Friday, February 6, 2015

Heart Tracks - The Next Enemy

      "When Jesus had therefore received the vinegar He said, 'It is finished." John 19:30  Much quoted, but little experienced.  We may know that He spoke it on the cross, but how many of us have ever understood or walked in the power of those words?  "It is finished."  Commenting on this scripture, Watchman Nee said, "The Christian faith begins not with a big DO but with a big DONE."  Somehow, we struggle to grasp this.  We always think that there must be something yet to do, something we have to do to make this complete.  To make it true.  Until we "do it," somehow, the the power of His death on the cross and resurrection to life seems to have little effect.  It's not finished, not for us.  So we go on, always feeling we have to try harder, work more, find out what's missing in our "puzzle" and then if we add enough missing pieces, then finally, it will be finished in us.  We live by the "DO," not by the "DONE!"
     Yet, it is not only in our captivity to performance that we fall short in our understanding, but we also fail to grasp the endless limits of His finished work upon the cross.  We read and hear much about His abundant life and that it is available to all, yet so few of us seem to live that life.

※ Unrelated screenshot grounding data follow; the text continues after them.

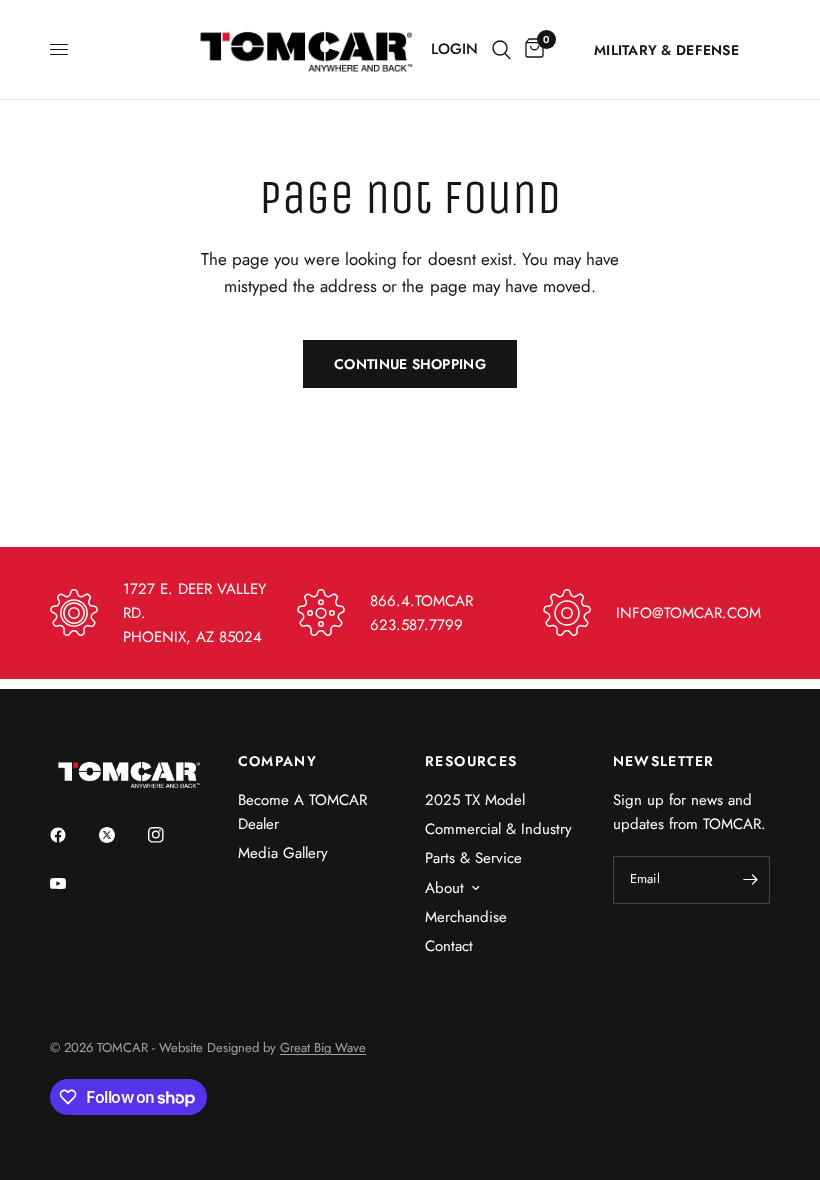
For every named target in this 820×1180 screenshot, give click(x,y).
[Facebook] (72, 835)
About (444, 888)
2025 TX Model (475, 800)
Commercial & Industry (498, 829)
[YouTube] (72, 884)
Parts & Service (473, 858)
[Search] (501, 49)
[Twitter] (121, 835)
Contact (449, 946)
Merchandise (466, 917)
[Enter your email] (750, 880)
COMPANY (278, 761)
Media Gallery (283, 853)
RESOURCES (471, 761)
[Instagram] (170, 835)
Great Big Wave (323, 1047)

Oftentimes it seems that death is more at work in us than His life.  We exist more often than live, and at the seeming mercy of all the "enemies" we fear.  Anxiety and worry.  Stress.  The Unknown future, the oppressive past, and the overwhelming circumstances of the present.  When the Lord pronounced upon the cross that it was finished, He meant that through His death and sure resurrection, the power of all of these, and any other "enemy" that might arise was finally, completely, and irrevocably broken.  Forever.  In Christ, their power over us is finished.  Do our day to day experiences in Him reflect that truth, or, do we still strive to find a way to make it so in our lives.  Do we keep trying to "get" to the finished work of Christ, or do we simply "receive" it?
     Another beautiful scripture is found in Paul's words in I Corinthians 15:25-26, "For Christ must reign until He has humbled all His enemies beneath His feet.  And the last enemy to be destroyed is death."  Christ does reign.  He has humbled all His enemies.  Death has been conquered and destroyed.  These are truths in Him.  Are they truths in us?  The greatest enemy of our souls is death, not just physical, but spiritual.  The cross and resurrection conquered it for all time.  All the lesser enemies of life spring from the great enemy that is death.  Yet, His Word and His Work promise us that they have been conquered.  Destroyed.  Are we living as though they have been?
    I believe that if we can really lay hold of this truth as it also lays hold of us, we'll then enter into the fullness of His finished work.  Paul's letter to the Ephesians lays this out in great detail.  He wrote that "He has blessed us with EVERY spiritual blessing in Christ."  Finished.  Done.  Is it so for you and I?  Or, are we still living in the "Do?"
    I go back to I Corinthians 15.  The greatest enemy, death has been conquered.  Therefore, so has every lesser enemy of our souls and lives.  As we journey through this temporary realm, we'll not lack for enemies, physically, emotionally, and spiritually. They'll come at us in seemingly unending forms.  Each one has already been conquered in Him.  It only remains for us to receive the victory.  As they appear, we receive the fullness of His resurrection life and overcome them, one after the other.  In this life, there will always be a "next enemy" on the horizon, but through the cross and His resurrection, they are already a defeated enemy.  Can we receive that?  Can we live that?  Will we move through life as "more than conquerors," or as "survivalists," just hoping to somehow make it through?  The next enemy has already been destroyed.  Can we receive that?  Can we live in that today?